Cadmium resistance and content of cadmium-binding protein in two enzyme-deficient mutants of mouse fibroblasts (L-cells)

Abstract

The toxic Cd 2+ ion accumulates in mammalian organisms, the main storage organs are apparently the liver and the kidney. In these organs Cd 2+ is bound to low molecular weight proteins (thioneins) as metallothionein. We describe here the development of resistance to otherwise lethal concentrations of Cd 2+ by two non-epithelial cell lines, both derived from mouse fibroblasts (L-cells). One of the cell lines (clone ID) is deficient in thymidine kinase and resistant to 5-bromodeoxyuridine, the other (A9) deficient in hypoxanthine-guanine phosphoribosyl transferase and resistant to 8-azaguanine. After stepwise increase in Cd 2+ concentration, clone 1D cells had apparently normal growth rate in the presence of 100 micromolar Cd 2+ after 6 months of Cd treatment.

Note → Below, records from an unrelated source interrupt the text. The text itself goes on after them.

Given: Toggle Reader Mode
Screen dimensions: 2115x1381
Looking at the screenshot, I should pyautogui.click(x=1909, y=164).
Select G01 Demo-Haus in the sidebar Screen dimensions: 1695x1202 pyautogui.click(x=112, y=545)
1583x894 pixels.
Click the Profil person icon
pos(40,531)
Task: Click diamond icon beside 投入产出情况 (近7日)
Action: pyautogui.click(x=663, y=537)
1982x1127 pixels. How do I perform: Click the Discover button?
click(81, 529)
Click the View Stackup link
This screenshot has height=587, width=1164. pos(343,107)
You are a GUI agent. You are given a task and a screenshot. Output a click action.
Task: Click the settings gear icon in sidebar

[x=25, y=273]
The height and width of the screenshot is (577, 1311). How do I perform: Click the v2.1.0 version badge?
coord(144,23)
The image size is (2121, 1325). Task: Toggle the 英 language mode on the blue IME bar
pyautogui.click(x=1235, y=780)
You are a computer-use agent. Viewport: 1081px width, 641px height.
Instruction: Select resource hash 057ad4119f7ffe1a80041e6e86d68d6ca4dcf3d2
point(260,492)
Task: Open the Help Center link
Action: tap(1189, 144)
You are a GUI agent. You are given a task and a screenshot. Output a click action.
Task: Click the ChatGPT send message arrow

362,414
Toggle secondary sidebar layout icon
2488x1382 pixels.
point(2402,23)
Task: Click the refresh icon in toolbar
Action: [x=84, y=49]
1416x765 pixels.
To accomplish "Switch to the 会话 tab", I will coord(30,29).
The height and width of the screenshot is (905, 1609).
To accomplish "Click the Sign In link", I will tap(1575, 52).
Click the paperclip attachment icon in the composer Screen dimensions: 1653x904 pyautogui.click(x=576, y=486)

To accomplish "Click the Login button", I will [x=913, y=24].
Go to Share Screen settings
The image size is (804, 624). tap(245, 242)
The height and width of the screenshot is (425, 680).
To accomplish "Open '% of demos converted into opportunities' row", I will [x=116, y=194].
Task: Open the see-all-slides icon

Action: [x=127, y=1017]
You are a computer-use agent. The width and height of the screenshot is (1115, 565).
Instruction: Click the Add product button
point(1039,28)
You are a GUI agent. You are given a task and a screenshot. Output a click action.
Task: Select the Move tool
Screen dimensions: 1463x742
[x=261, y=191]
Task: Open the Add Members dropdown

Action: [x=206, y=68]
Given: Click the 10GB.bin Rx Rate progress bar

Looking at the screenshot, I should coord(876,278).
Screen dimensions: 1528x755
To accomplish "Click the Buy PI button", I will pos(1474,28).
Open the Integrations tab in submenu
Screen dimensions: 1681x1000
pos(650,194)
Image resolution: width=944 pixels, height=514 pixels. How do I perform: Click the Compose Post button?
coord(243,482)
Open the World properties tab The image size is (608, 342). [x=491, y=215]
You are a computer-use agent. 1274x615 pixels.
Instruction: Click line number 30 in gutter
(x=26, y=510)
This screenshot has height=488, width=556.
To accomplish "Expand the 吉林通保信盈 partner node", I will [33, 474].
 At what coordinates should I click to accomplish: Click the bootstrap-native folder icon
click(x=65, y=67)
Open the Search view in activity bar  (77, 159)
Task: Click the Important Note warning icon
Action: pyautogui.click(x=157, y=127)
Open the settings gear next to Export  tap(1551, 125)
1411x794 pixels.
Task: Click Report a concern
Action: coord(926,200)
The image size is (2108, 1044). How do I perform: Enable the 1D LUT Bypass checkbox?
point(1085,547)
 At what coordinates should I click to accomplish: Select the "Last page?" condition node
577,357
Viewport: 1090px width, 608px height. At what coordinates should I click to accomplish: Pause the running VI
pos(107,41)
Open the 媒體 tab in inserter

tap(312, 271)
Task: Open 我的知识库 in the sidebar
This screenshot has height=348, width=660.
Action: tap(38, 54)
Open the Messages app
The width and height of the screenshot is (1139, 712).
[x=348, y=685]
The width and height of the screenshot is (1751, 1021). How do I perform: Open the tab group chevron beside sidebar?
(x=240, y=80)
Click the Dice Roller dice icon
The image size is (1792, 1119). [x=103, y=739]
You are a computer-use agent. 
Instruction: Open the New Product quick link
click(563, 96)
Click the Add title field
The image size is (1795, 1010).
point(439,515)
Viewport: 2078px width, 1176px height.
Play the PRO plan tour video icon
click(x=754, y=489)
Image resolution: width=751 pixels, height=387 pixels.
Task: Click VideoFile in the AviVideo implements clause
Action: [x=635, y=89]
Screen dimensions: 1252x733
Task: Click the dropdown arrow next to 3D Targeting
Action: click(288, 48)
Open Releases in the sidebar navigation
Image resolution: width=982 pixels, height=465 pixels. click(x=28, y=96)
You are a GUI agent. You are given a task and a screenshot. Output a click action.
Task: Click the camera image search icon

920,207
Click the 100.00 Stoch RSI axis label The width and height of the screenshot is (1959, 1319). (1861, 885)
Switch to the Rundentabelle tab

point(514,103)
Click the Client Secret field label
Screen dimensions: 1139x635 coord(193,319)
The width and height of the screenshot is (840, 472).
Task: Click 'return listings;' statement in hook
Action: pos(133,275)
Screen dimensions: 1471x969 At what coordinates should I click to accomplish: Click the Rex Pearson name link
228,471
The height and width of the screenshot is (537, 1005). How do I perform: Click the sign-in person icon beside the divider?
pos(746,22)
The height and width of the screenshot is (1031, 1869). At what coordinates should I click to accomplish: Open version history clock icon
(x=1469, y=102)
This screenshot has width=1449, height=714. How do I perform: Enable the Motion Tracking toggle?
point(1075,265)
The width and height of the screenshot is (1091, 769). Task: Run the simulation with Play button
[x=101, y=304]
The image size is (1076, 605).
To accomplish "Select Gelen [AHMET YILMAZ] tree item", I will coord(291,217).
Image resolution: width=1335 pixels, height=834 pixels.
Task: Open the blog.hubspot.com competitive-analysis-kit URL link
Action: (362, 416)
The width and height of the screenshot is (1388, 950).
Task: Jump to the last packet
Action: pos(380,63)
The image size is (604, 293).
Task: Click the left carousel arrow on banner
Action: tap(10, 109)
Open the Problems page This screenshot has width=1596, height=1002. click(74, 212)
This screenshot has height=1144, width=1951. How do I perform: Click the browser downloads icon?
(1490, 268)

The A9 cells were apparently more sensitive to Cd 2+, after about one year's Cd treatment they had apparently normal growth in the presence of 100 micromolar Cd 2+. This concentration of Cd 2+ would kill cells of both cell lines not previously exposed to Cd. In the resistant A9 cells about 40 per cent of the cadmium were bound to a cadmiumbinding protein (Cd-BP) of molecular weight of about 12,000, most probably metallothionein, in the resistant clone 1D cells the corresponding figure was 60 per cent. The non-resistant cell lines had apparently no metallothionein. We have thus found that also non-epithelial cells can synthesize low molecular weight Cd-BP and that there apparently is a good correlation between cadmium resistance and content of Cd-BP.